Solo Él nos puede proteger de los malignos, ¿pero quién nos ha de proteger de Él mismo? ¿Quién nos puede proteger de su juicio e ira? Lo cierto es que el evangelio es fundamental para poder vivir confiados en Dios en toda circunstancia. El mensaje del evangelio es precisamente que Dios ha enviado a Jesús a rescatar a un pueblo pecador para hacerlo su especial tesoro. Un pueblo que, al ser perdonado y limpiado de sus pecados, es apartado y protegido de la ira divina que el pecado provoca en ese gran Dios. No importa si vives en la ciudad más violenta del mundo o si vives en una de las más seguras, si no estás bajo el favor del Dios verdadero, tu vida está en grave peligro de caer bajo su juicio. Qué absurdo es que el hombre busque la seguridad física, protegiéndose de los males en este mundo, pero descuidando el destino de su propia alma. Se protege de los malignos y no de lo que lo puede destruir por la eternidad. Por eso es que el principio de la sabiduría es el básico temor de Dios. Lamentablemente, aquellos en Ciudad Juárez sin conocimiento de Dios no podían entender esto; no podían concebir que un creyente pueda salir a la calle sintiéndose seguro aun bajo las condiciones más peligrosas. Lo único que veían eran las circunstancias de terribles peligros.

No alcanzaban a ver y creer en un Dios poderoso, que gobierna soberano sobre todas las cosas, poderes y naciones; ni a entender cuál es el mayor peligro en el que se encuentran sus almas.
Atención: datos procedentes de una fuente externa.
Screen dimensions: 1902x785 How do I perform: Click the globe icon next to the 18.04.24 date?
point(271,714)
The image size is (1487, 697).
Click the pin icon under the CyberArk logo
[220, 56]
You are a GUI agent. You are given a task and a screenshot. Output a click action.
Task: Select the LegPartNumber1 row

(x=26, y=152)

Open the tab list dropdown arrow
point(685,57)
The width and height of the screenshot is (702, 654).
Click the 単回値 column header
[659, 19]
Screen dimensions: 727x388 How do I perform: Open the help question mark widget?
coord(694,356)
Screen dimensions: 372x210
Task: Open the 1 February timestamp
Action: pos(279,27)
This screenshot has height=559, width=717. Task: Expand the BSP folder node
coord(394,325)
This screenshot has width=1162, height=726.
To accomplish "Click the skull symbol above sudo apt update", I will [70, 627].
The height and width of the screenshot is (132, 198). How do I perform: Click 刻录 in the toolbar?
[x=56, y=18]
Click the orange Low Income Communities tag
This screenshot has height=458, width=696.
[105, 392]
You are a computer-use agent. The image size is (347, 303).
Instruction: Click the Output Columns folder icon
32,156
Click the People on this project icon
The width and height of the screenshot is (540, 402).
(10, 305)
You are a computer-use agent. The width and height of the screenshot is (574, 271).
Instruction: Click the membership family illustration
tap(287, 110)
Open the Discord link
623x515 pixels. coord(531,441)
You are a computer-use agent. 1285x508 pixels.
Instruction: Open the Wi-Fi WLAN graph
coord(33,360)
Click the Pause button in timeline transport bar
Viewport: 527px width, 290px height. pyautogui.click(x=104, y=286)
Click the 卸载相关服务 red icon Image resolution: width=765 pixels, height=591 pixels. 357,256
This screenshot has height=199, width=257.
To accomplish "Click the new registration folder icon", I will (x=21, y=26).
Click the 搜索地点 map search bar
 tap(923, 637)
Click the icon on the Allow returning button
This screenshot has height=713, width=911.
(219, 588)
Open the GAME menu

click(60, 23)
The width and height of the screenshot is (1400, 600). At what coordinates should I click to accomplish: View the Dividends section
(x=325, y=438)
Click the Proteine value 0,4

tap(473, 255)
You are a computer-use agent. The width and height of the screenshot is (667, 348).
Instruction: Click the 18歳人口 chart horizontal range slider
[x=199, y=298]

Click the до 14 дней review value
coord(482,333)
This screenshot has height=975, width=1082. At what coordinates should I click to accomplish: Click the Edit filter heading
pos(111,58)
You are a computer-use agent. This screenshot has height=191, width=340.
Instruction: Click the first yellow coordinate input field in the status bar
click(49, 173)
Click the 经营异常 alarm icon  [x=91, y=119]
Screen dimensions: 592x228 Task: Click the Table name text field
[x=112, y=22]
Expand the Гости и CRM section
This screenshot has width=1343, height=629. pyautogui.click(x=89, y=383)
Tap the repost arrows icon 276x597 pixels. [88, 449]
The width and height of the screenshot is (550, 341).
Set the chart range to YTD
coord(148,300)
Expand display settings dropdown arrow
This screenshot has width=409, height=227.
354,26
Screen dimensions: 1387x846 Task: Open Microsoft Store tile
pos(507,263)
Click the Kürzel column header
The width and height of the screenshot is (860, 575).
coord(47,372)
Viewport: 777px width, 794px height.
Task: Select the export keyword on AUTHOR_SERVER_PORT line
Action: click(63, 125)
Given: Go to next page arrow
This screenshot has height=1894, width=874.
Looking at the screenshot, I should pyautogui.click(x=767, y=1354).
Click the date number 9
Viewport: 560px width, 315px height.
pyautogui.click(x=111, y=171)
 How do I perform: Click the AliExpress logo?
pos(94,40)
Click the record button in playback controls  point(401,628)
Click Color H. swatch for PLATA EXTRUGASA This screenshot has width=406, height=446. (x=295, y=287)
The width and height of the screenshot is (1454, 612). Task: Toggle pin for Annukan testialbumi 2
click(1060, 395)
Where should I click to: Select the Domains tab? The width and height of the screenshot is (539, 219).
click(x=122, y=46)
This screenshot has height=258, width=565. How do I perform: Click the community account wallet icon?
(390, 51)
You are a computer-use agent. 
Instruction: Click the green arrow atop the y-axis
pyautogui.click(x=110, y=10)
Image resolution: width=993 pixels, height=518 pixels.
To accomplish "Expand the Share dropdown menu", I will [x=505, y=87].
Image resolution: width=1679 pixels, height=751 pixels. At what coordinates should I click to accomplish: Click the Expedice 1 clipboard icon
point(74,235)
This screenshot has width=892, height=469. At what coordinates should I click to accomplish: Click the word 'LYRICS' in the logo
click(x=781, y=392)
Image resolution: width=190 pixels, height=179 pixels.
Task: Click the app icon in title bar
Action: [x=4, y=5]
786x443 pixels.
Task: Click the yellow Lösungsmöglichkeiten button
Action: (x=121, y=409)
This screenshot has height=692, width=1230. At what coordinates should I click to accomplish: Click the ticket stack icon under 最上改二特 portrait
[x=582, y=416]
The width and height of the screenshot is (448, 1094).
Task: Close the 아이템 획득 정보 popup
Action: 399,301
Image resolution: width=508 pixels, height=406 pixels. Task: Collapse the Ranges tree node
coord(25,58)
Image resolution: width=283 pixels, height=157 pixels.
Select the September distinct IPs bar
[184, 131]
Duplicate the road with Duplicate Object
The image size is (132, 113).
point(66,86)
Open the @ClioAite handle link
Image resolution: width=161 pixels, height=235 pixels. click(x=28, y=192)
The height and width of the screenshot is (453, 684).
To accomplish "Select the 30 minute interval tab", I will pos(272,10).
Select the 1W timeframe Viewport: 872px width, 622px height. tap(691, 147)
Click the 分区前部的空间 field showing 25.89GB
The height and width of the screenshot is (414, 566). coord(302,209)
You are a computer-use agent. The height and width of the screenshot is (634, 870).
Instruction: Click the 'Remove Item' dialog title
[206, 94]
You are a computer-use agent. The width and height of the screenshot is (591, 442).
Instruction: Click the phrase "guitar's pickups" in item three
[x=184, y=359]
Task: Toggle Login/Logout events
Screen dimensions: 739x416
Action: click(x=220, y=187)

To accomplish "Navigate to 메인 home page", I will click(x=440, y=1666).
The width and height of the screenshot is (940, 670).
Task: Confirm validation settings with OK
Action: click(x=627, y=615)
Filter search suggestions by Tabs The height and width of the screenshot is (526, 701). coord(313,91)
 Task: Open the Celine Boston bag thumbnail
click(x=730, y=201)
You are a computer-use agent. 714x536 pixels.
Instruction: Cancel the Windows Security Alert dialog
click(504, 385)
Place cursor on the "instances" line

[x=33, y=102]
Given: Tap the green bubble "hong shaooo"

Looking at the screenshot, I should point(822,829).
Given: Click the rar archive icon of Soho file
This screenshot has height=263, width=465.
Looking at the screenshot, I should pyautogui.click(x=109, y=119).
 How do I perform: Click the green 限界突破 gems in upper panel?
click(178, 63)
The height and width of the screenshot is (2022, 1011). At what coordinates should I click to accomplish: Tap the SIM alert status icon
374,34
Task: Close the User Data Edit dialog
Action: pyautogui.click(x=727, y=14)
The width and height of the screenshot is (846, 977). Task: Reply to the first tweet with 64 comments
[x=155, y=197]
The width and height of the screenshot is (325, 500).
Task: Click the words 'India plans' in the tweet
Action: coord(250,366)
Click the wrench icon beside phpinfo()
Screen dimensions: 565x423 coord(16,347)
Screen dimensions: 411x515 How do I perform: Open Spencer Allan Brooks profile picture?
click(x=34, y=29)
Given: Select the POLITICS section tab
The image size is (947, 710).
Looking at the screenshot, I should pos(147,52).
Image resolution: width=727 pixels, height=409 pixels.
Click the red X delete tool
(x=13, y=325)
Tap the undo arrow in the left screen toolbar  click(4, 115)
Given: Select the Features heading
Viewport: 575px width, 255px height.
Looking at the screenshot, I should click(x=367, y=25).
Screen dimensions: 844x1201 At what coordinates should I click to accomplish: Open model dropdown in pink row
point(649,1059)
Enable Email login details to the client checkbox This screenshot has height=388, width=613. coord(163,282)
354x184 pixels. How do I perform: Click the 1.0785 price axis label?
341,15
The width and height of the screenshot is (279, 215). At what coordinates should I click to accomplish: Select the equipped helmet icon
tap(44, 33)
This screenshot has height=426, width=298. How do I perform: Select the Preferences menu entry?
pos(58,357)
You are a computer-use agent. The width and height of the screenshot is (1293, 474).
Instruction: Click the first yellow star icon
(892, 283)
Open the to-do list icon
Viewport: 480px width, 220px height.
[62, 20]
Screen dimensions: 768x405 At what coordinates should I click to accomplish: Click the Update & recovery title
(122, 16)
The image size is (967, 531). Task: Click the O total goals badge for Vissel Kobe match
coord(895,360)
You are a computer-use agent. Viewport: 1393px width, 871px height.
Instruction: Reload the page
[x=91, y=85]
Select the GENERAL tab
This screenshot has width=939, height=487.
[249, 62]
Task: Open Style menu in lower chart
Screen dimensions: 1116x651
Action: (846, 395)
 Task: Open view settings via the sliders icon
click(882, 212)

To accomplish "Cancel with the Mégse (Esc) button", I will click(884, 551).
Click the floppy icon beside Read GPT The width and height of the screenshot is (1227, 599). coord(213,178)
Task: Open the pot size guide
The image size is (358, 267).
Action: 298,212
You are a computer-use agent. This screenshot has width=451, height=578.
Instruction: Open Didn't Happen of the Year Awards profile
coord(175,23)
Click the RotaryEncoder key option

Nuestra misión evangelística no era animarlos a que no temieran, sino informarles que debían temer aun más al Dios que podía juzgar sus almas y condenarlos al infierno. Y aunque esto no pareciera un mensaje muy positivo, sí lo era al completarlo con las buenas noticias de que ese Dios descrito por Isaías les ofrecía su favor y el perdón de sus pecados, para que fueran librados del verdadero peligro que enfrentaban sus vidas. Hoy le damos gracias a Dios por permitirnos experimentar esas pruebas difíciles, pues al ser confrontados con nuestra debilidad, aprendemos a temerle más a Él y, por tanto, a confiar verdaderamente en Él. Pero no es necesario que experimentes dicha tribulación para aprender esa lección. Solo pon tus ojos en el Dios descrito por el profeta y mide tu confianza en Él. Sé honesto y examina si confías más en tu gobierno, en tus alarmas, en tu cuenta de banco, en tus cuidados médicos o en tu buena alimentación. ¿Qué pasaría si de repente te fueran quitadas esas cosas? Pon tu confianza de manera fundamental en lo que es Dios y en lo que Él ha prometido a los que son suyos. Recuerda cómo termina el capítulo 40 de Isaías:

¿Acaso no lo sabes? ¿Es que no lo has oído? El Dios eterno, el SEÑOR, el creador de los confines de la tierra no se fatiga ni se cansa. Su entendimiento es inescrutable. Él da fuerzas al fatigado, y al que no tiene fuerzas, aumenta el vigor. Aun los mancebos se fatigan y se cansan, y los jóvenes tropiezan y vacilan, pero los que esperan en el SEÑOR renovarán sus fuerzas; se remontarán con alas como las águilas, correrán y no se cansarán, caminarán y no se fatigarán” (Isaías 40:28-31).